■ Task input ■
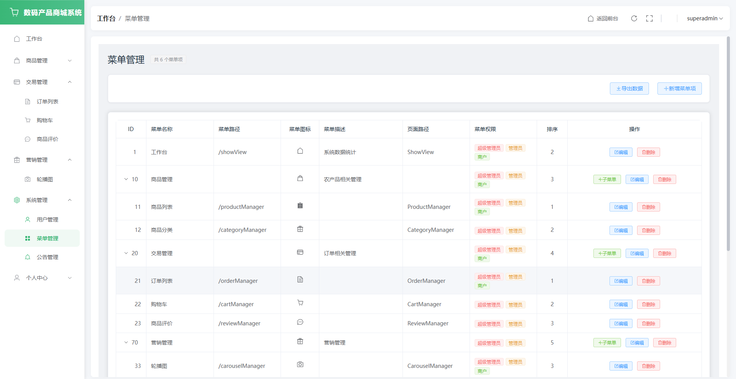Click the chat icon in 商品评价 row
Screen dimensions: 736x379
(300, 322)
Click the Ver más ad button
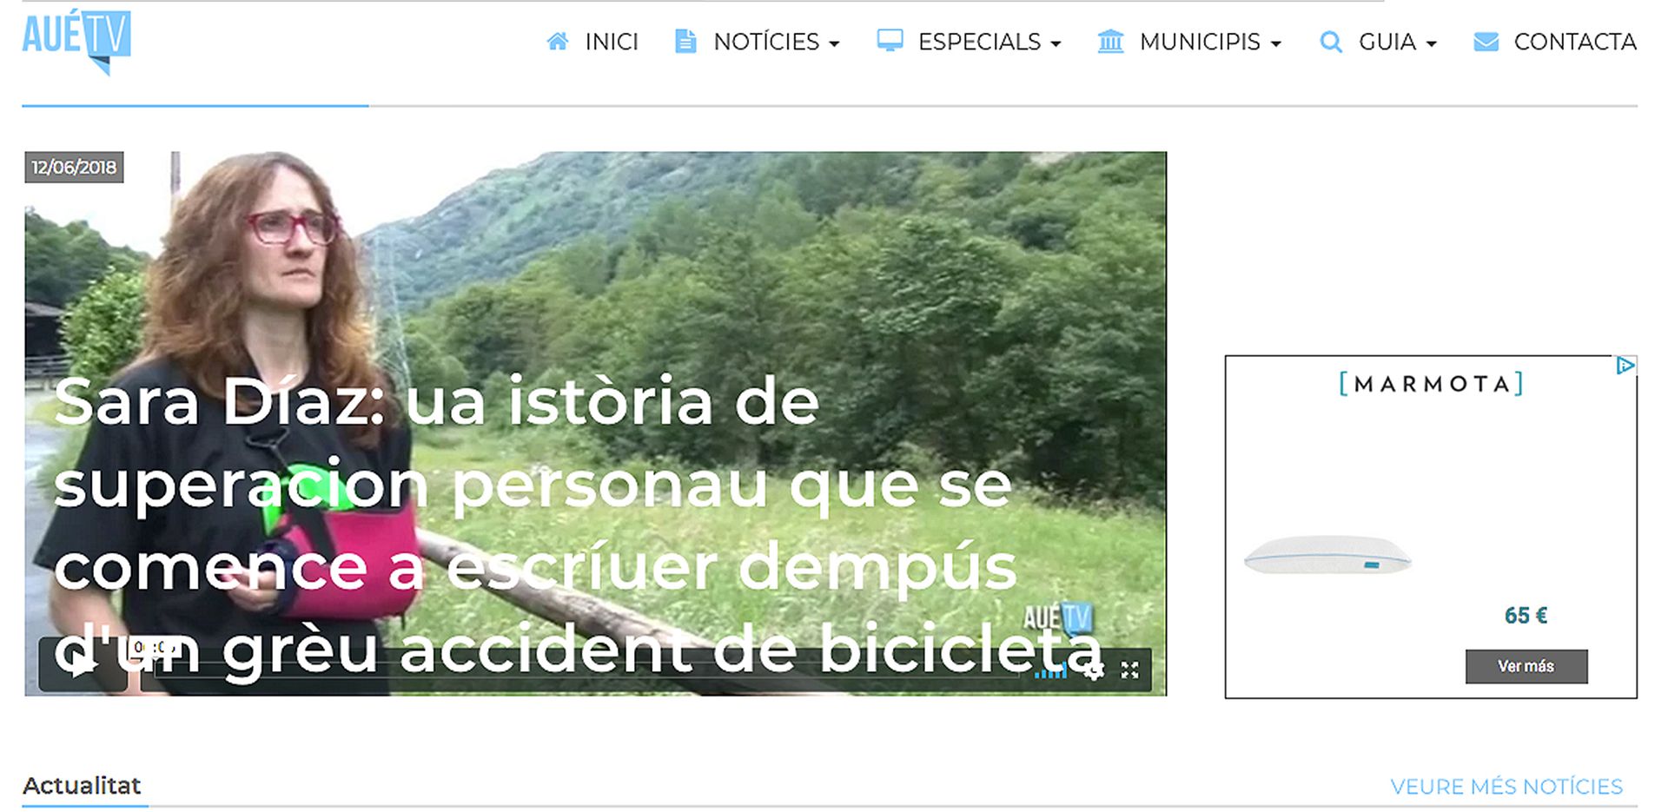Image resolution: width=1668 pixels, height=812 pixels. point(1526,666)
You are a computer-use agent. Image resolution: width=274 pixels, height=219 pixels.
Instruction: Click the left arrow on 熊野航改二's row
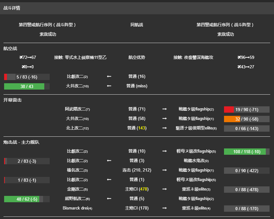tap(109, 199)
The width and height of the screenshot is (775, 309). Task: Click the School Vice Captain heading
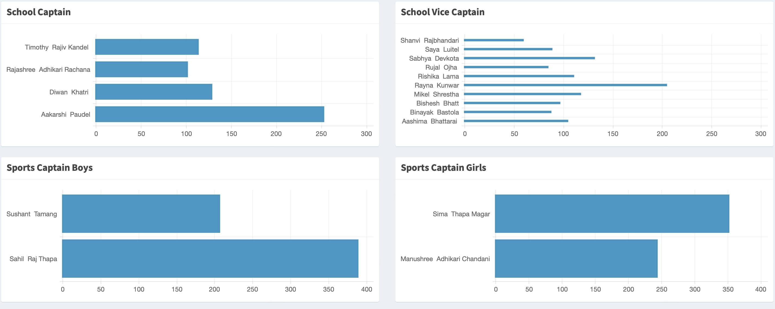(443, 12)
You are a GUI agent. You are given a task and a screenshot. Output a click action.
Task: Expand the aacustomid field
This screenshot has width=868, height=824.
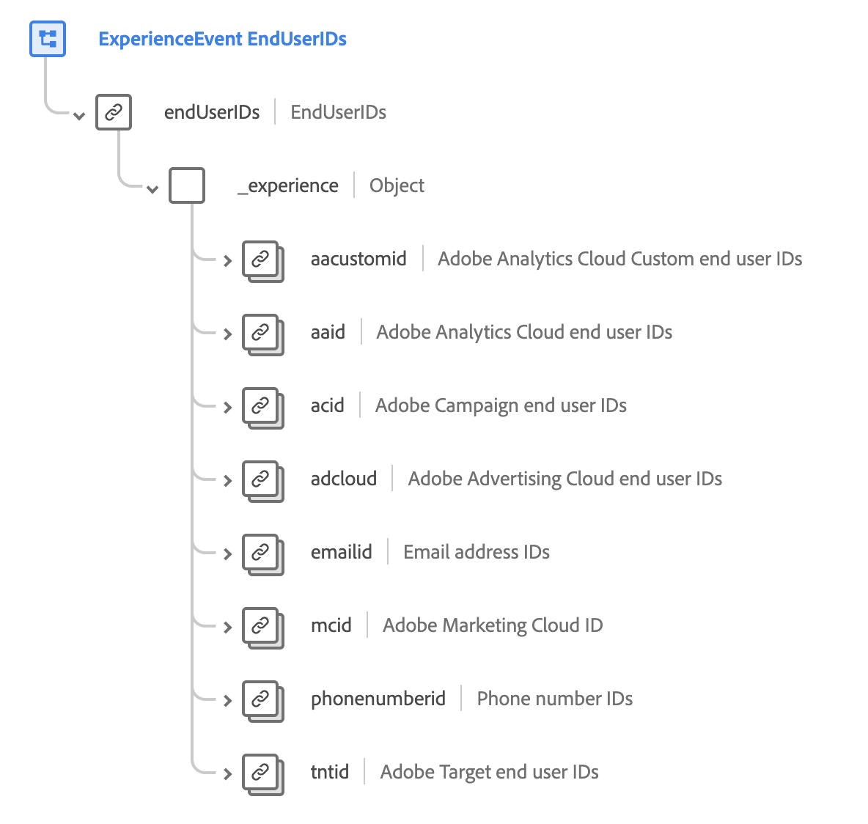click(227, 260)

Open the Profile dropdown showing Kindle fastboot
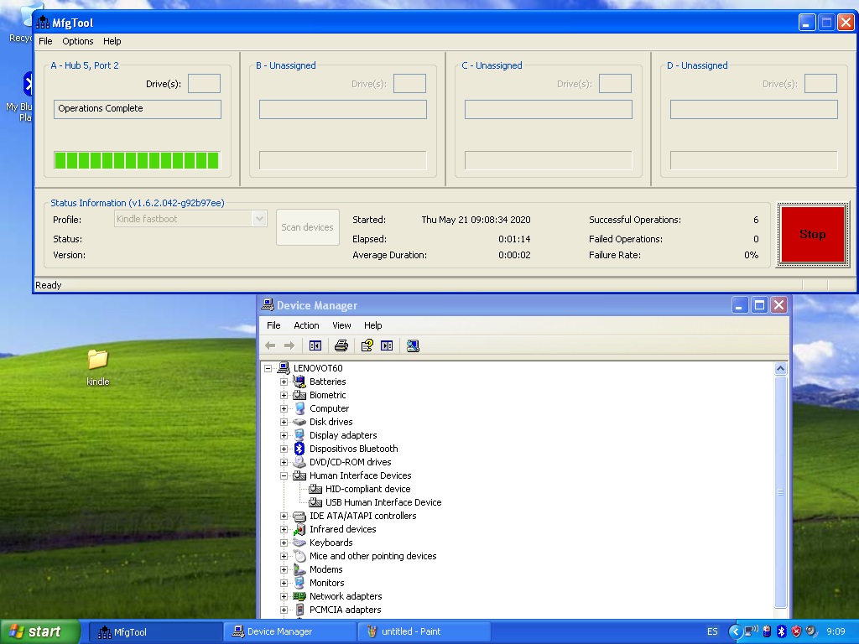259,219
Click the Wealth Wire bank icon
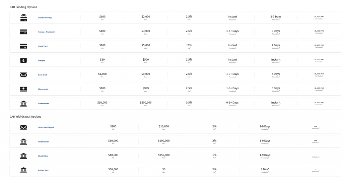This screenshot has height=177, width=343. tap(23, 156)
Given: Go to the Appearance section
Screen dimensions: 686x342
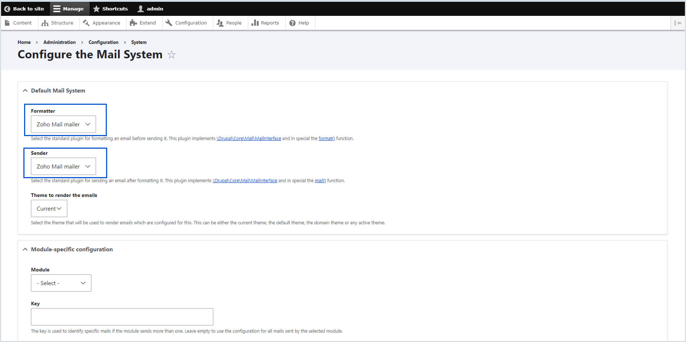Looking at the screenshot, I should 102,23.
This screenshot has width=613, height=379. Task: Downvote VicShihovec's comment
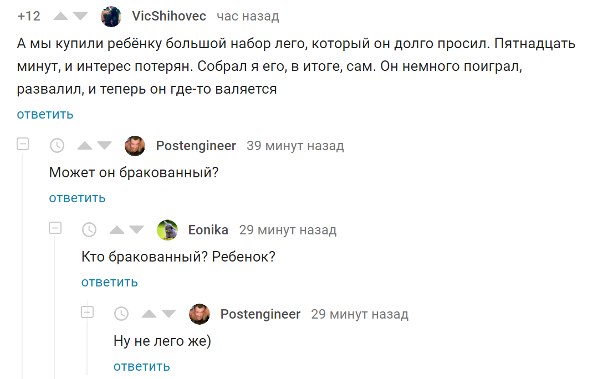coord(80,16)
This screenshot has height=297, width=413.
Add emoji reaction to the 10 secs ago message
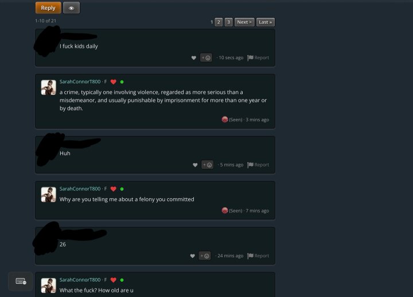pyautogui.click(x=206, y=58)
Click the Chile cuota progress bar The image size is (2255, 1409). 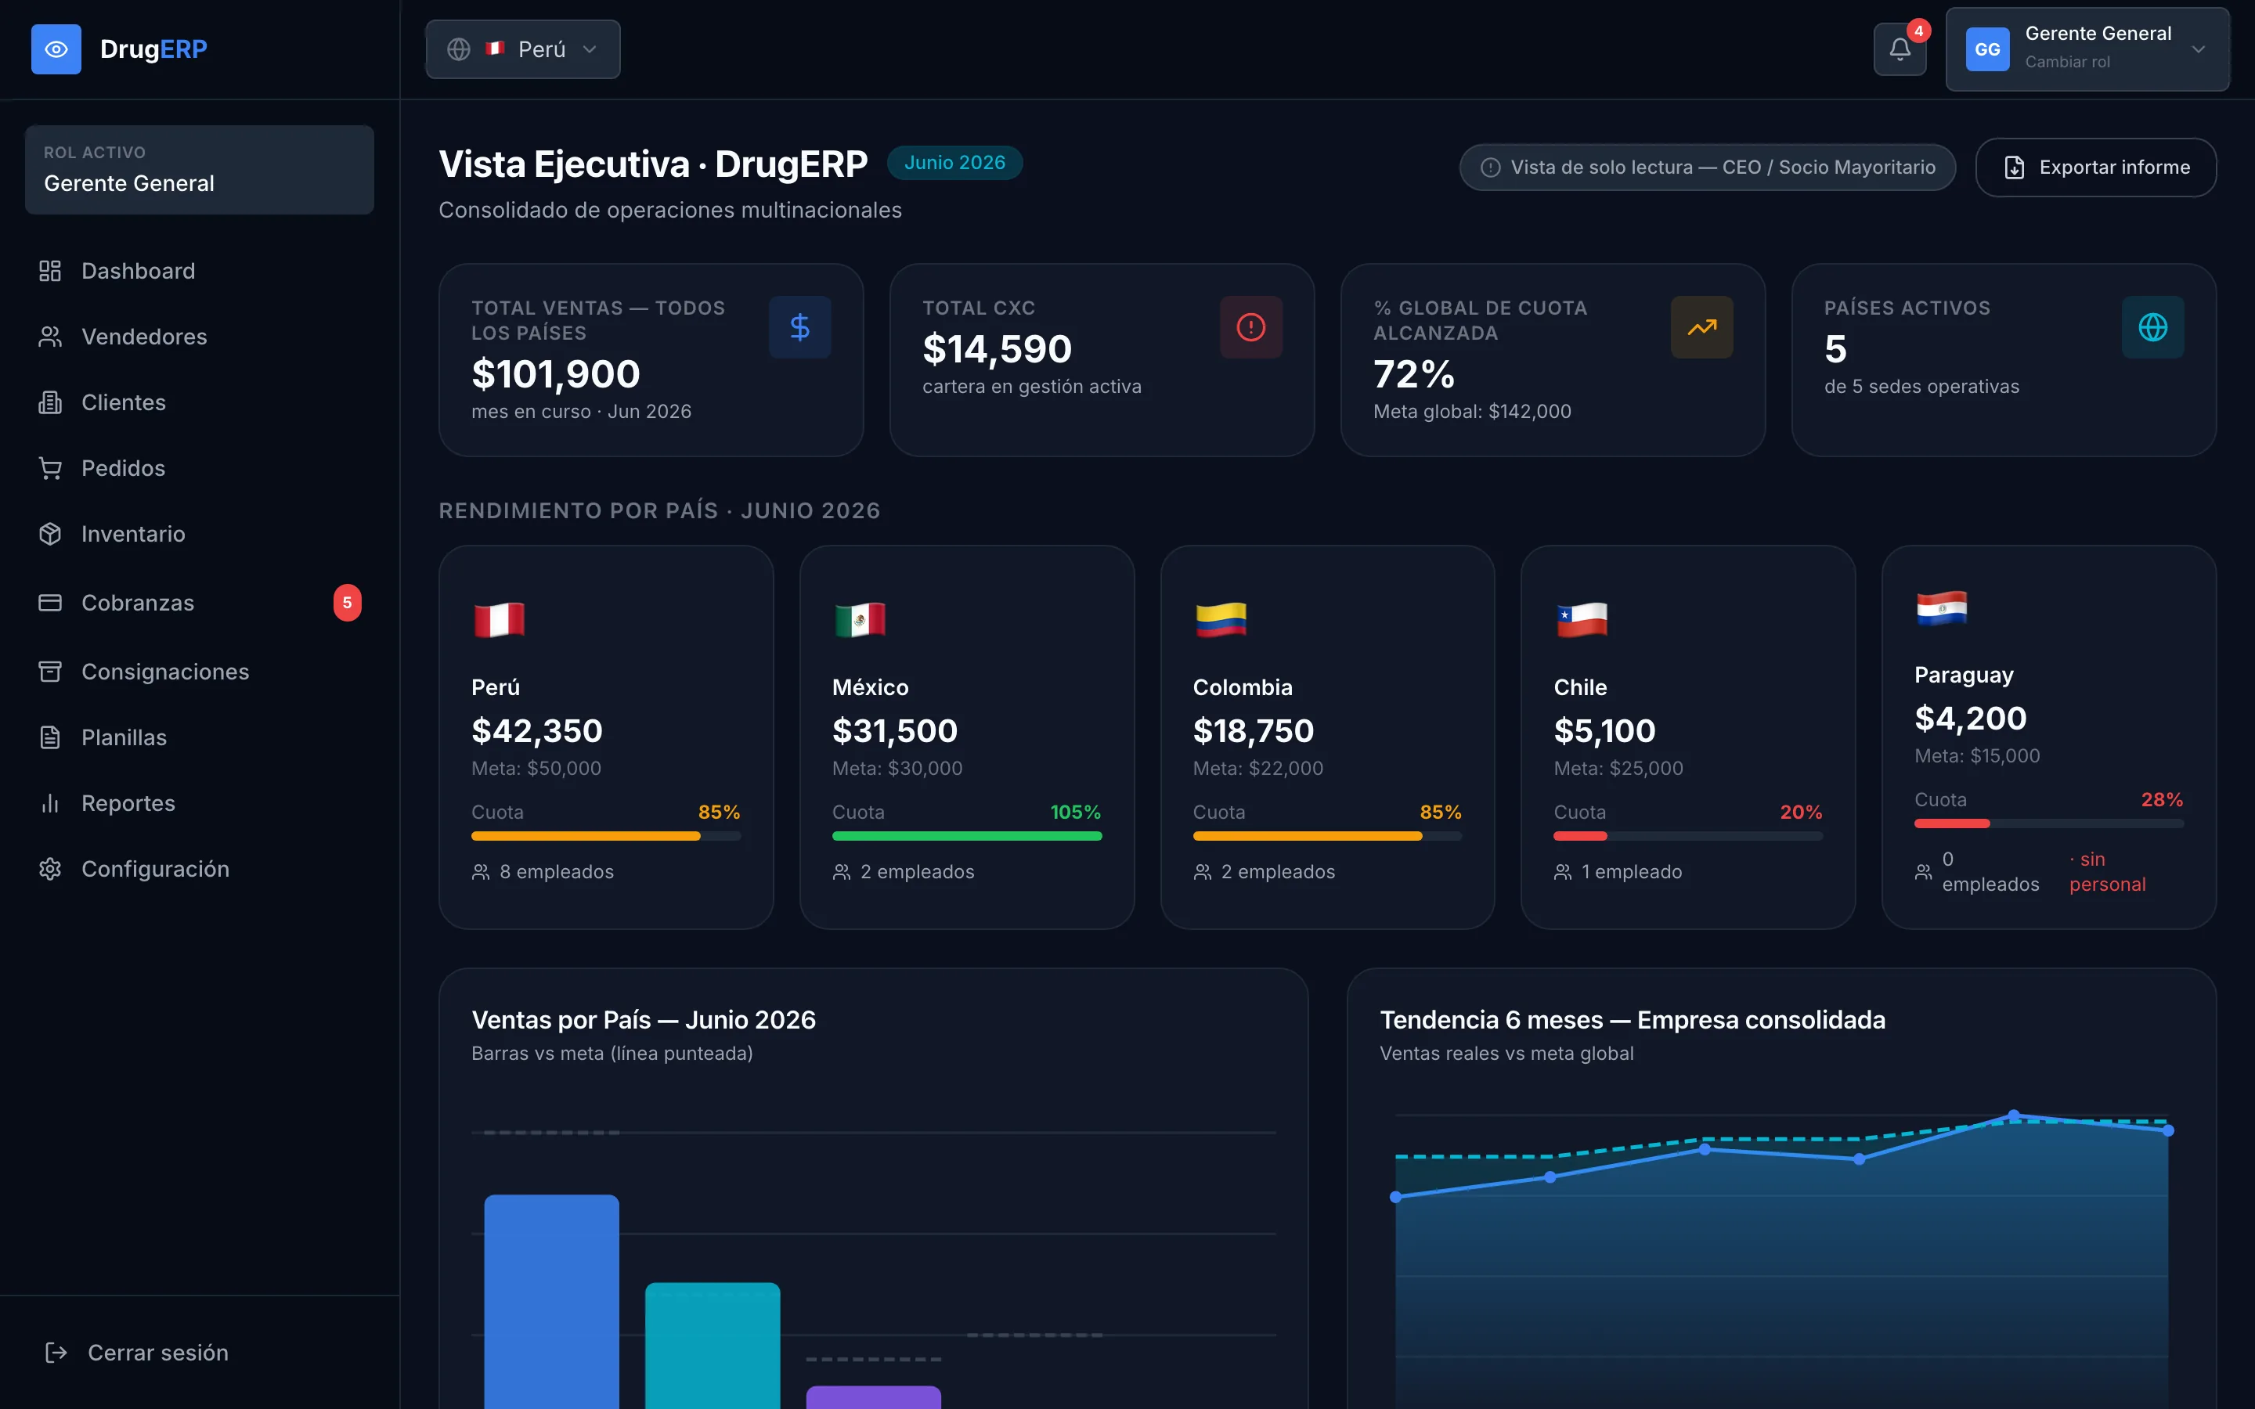1688,836
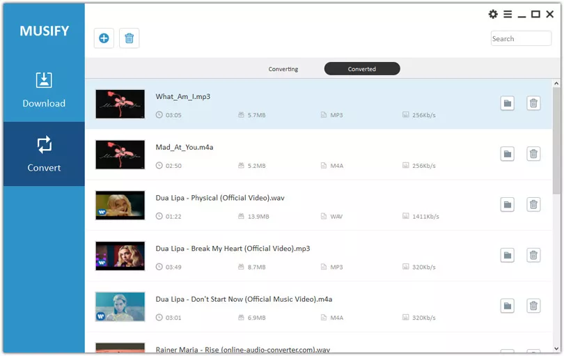Click the blue plus add-file icon
Viewport: 564px width, 356px height.
tap(104, 38)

■ What you are asked to do ■
Show each line of the material where the word "agent" occurs.

■ Response to the exercise ■
You are a computer-use agent. Image resolution: width=274 pixels, height=219 pixels.
You are a GUI agent. You are given a task and a screenshot. Output a click action.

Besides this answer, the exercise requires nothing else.